Source: OCDE, Base de données sur la réglementation des marchés de produits, www.oecd.org/economy/pmr (consulté en décembre 2016).

 https://doi.org/10.1787/888933659595

Les données deviennent un moteur essentiel de l’innovation par le numérique

Il se génère chaque semaine davantage de données qu’au cours des derniers millénaires. Avec l’accélération de la transformation numérique des activités économiques et sociales, les flux de données – qui équivalent quotidiennement à environ 50 000 années de vidéo en qualité DVD – produisent de formidables effets sur l’économie et la société (OCDE, 2015a). En raison de leur volume impressionnant, de la vitesse à laquelle elles sont générées, mises à disposition, traitées et analysées, et de leur variété (structurées et non structurées), ces données sont aujourd’hui caractérisées par l’expression « données massives »2 .
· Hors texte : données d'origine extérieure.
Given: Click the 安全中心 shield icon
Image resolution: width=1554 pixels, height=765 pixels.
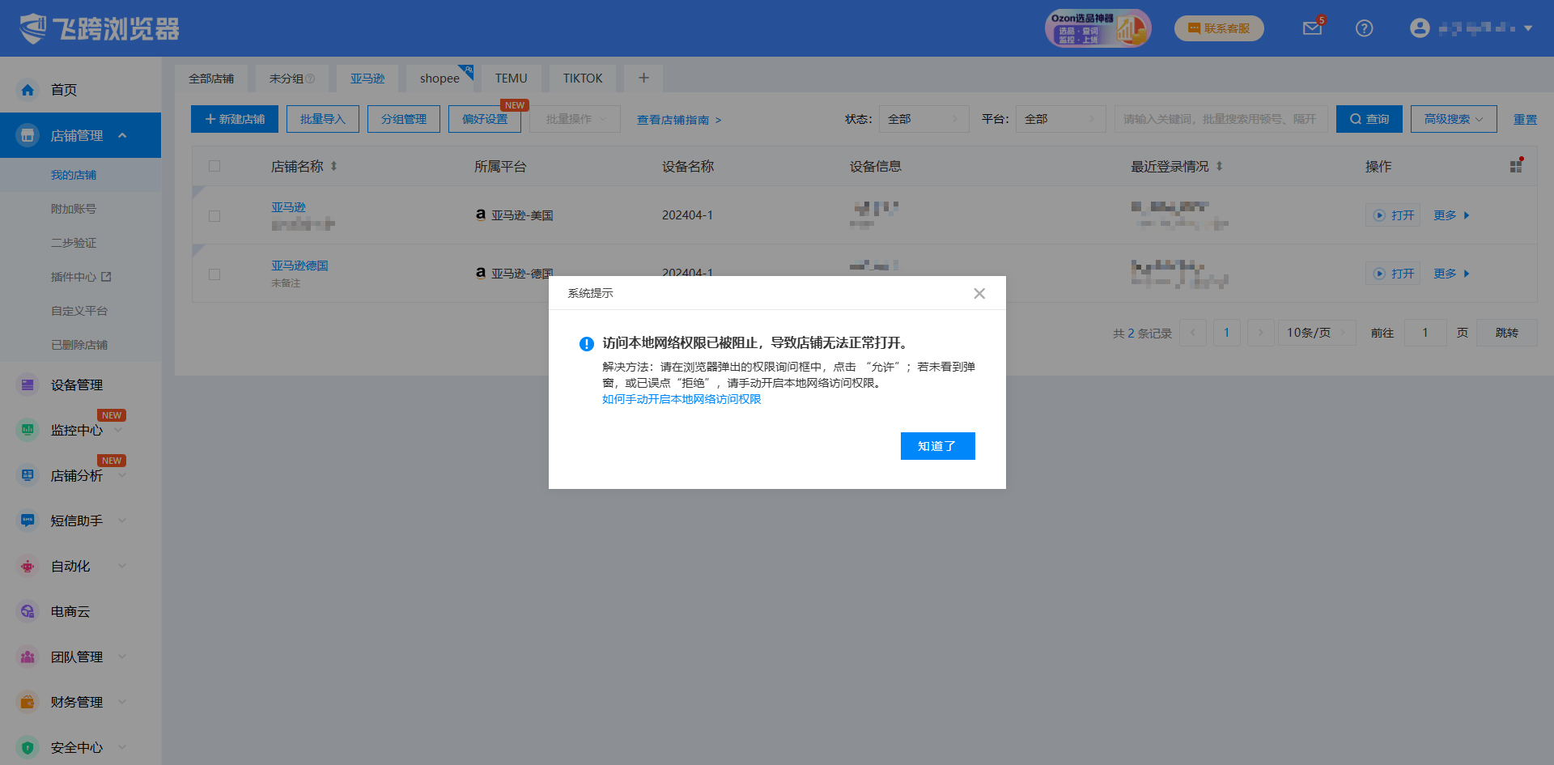Looking at the screenshot, I should (28, 747).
Les données massives ouvrent la voie à des améliorations majeures des produits, des procédés, des méthodes organisationnelles et des marchés, lesquelles constituent ce que l’on appelle « innovation fondée sur les données » (OCDE, 2015a). Dans la production manufacturière, les données collectées par le biais de capteurs sont utilisées pour contrôler et analyser l’efficacité des machines, dans l’optique d’optimiser leur fonctionnement et d’assurer certains services après-vente, dont les opérations d’entretien préventif. Les données sont également parfois exploitées dans le cadre d’une collaboration avec les fournisseurs, et il peut arriver qu’elles soient commercialisées sous la forme de nouveaux services (pour améliorer par exemple la gestion de la production). En agriculture, il est possible d’utiliser des cartes géocodées et des techniques de contrôle de l’activité en temps réel (de l’ensemencement à la récolte) pour améliorer la productivité (voir la section suivante). Ces mêmes données de capteurs peuvent ensuite être recyclées et mises en corrélation avec des données historiques ou en temps réel sur les conditions météorologiques, l’état des sols, la consommation d’engrais et les caractéristiques des cultures afin d’optimiser et d’anticiper la production agricole. Il est ainsi possible d’améliorer les méthodes traditionnelles de culture et de formaliser et diffuser plus largement le savoir-faire des agriculteurs spécialisés.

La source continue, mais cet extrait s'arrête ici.